EXTRACTED RECORDS section start

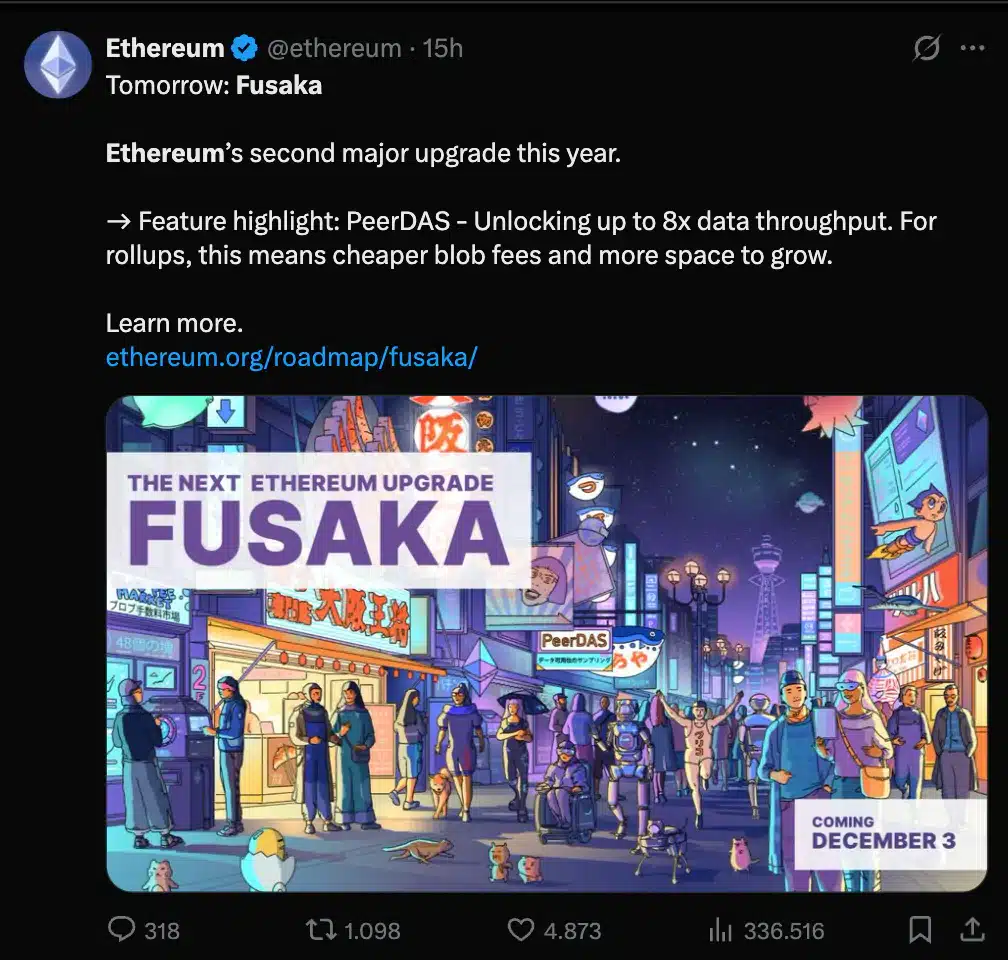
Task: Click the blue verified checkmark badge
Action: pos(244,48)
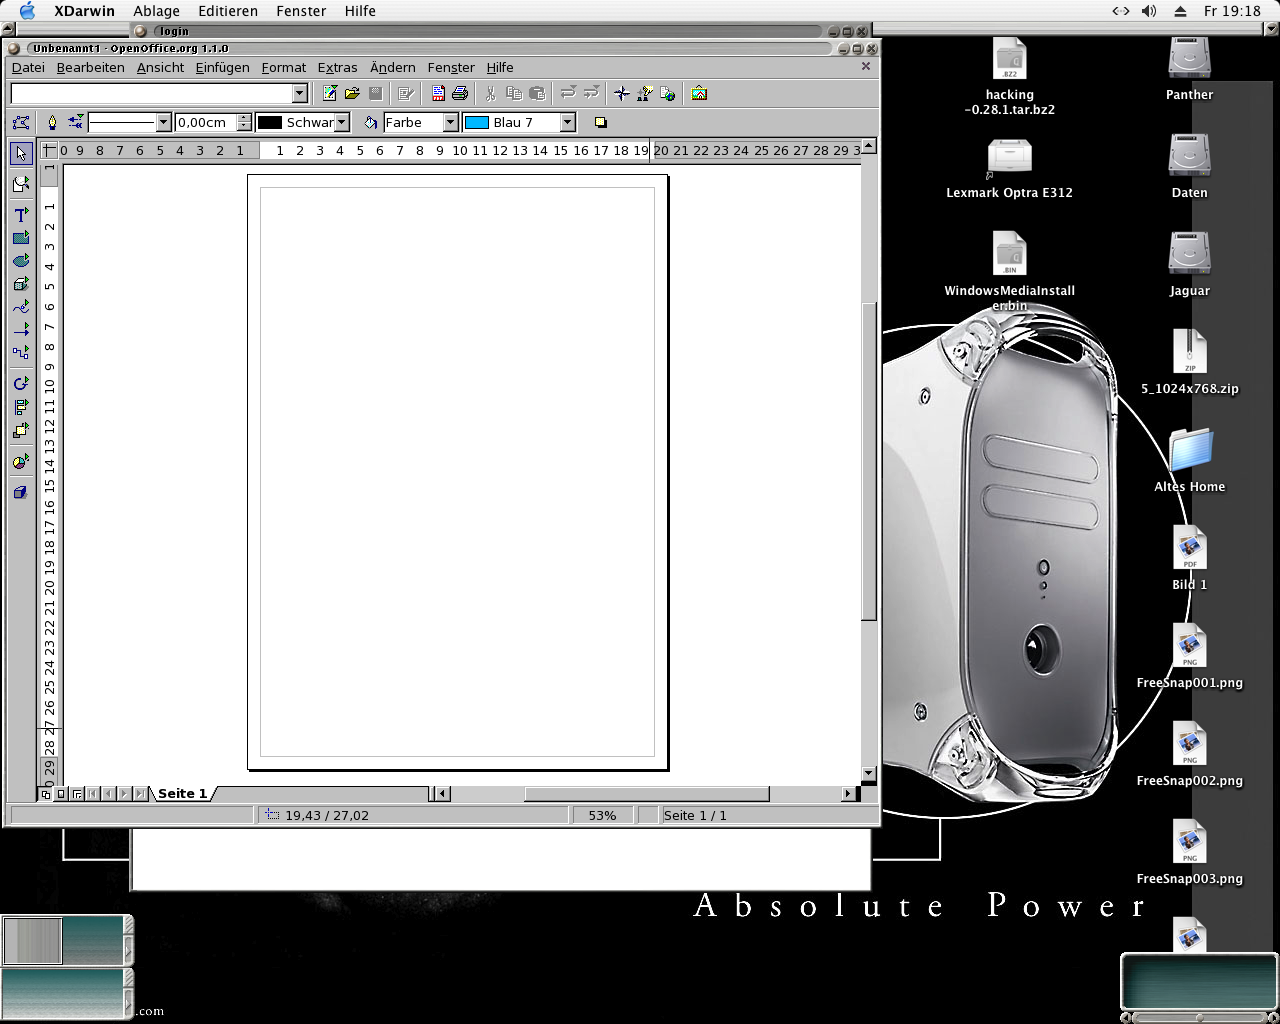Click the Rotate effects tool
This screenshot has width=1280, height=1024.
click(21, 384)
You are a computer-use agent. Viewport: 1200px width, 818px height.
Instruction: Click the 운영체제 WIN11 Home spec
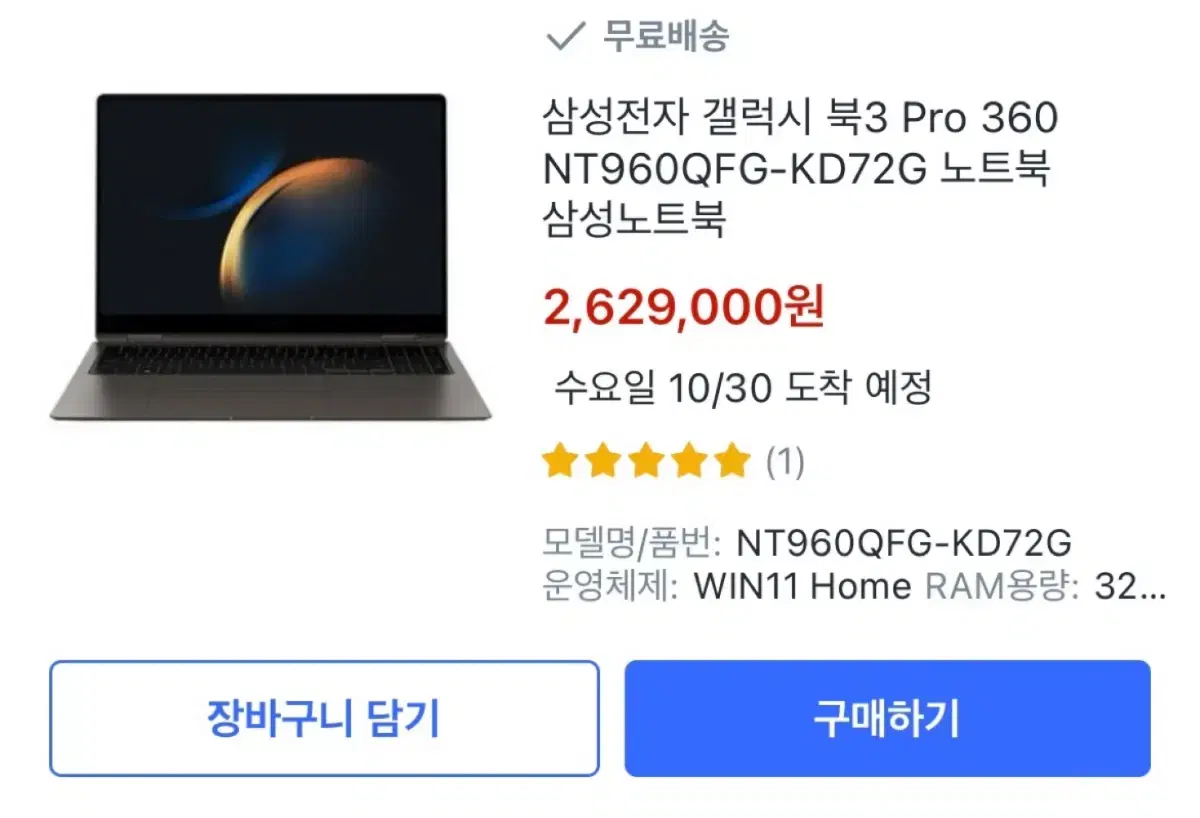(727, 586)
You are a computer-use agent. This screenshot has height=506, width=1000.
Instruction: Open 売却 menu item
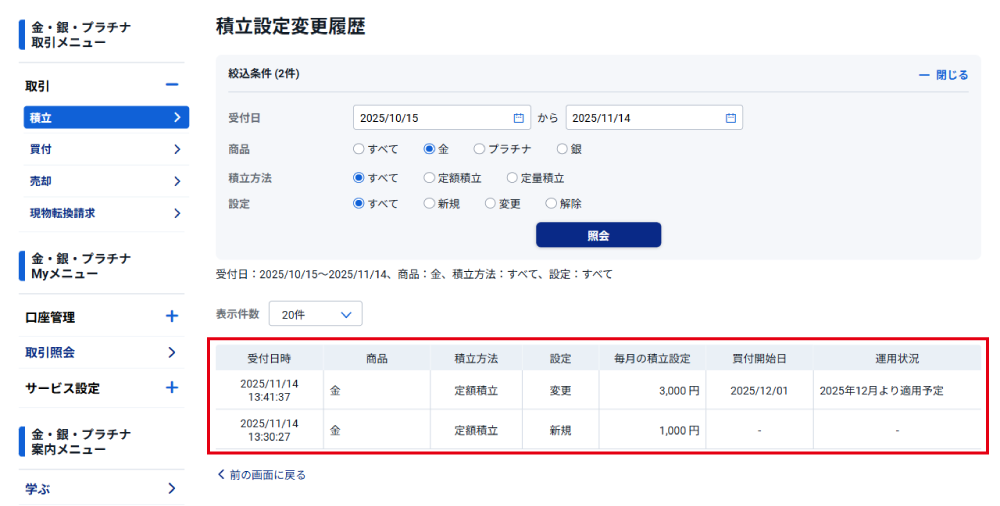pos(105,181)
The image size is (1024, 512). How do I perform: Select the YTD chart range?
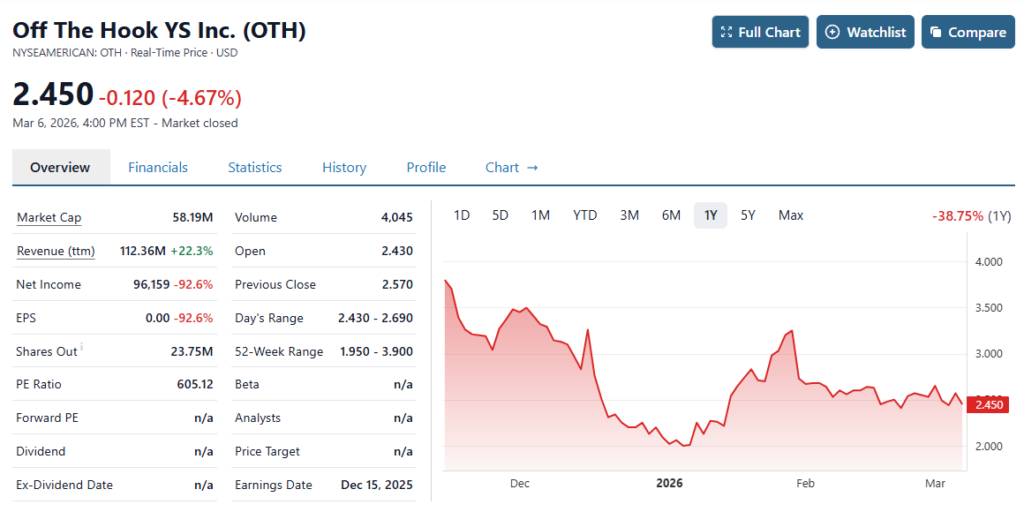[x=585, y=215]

EXTRACTED RECORDS section end

» **TASK DIRECTIONS**
Where the line containing "Instruction: Open 売却 menu item" appears above, start there and set down each line exactly through the last line of the data; leave out every picture.

» **SOLVED EXERCISE**
Instruction: Open 売却 menu item
pos(105,181)
The image size is (1024, 512). How do I perform: Select the YTD chart range?
[x=585, y=215]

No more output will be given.